Introduction
 

The world is struggling to deal with the economic, political and social shocks caused by the Covid-19 outbreak. The pandemic and its rapid spread have placed extraordinary demands on employees’ and leaders in organisations and beyond. The humanitarian toll taken by Covid-19 has created fear among employees and other stakeholders. The massive scale of the outbreak and its unpredictability makes it challenging for businesses to respond. The unexpected sequence of events unfolding at overwhelming speed has resulted in a high degree of uncertainty that gives rise to a feeling of lost control, despair and strong emotional disturbance. Routine emergency plans and pre-defined response measures normally do not work in such situations.

 
The crisis is having a severe impact on economic activity and in addition to the growing human toll, is leading to the deepest global recession since the Second World War.
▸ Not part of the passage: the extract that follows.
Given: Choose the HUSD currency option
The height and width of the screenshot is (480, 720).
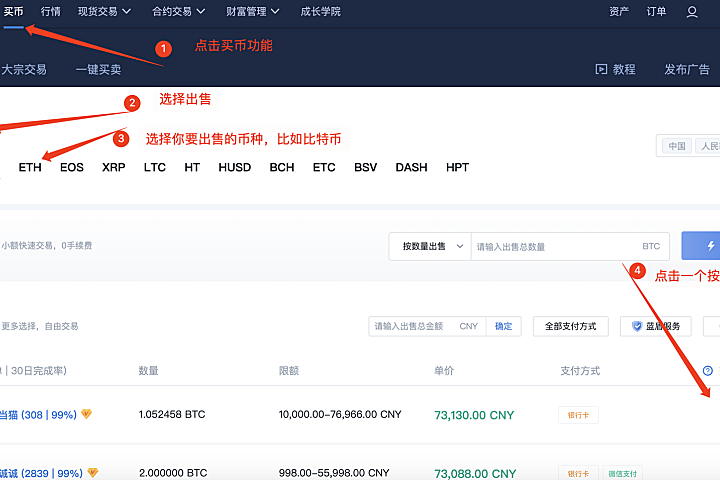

International Monetary Fund (IMF),in their report titled ‘Global Economic Outlook June 2020’ forecast that the global economy is expected to shrink by 4.9 percent in 2020. Advanced economies are projected to shrink by 8 percent in 2020, as social-distancing norms, tightening of financial conditions, fall in global trade, and a collapse in external demand result in a subdued activity. Due to the cross-border spillovers and disruptions in their own countries, Emerging Market and Developing Economies (EMDE) GDP is expected to contract by 3 percent in 2020. The forecast assumes that the mitigation measures can be lifted by mid-year, adverse global spillovers ease during the second half of the year and disruptions in financial markets are not long-lasting. Although a moderate recovery is envisioned in 2021, with global growth reaching 5.4 percent, the output is not expected to return to its previously expected levels.
 
Phases of the crisis
 
As a result of Covid-19 pandemic, the majority of the global workforce has been affected by the lockdown and ‘stay at home’ measures. The initial priority for most organisations was crisis response and emphasising health, essential services and virtualisation of work and education. Now, as organisations emerge from the ‘response’ stage, they need to focus on strategies to deal with such pandemics or situations arising in the future. A typical crisis usually following the following three-phase cycle:
 
  • Respond, in which an organisation deals with the present situation and prioritises business continuity
  • Recover, during which an organisation learns, adapts and emerges stronger
  • Thrive, where the organisation prepares and designs strategies for the ‘next normal’.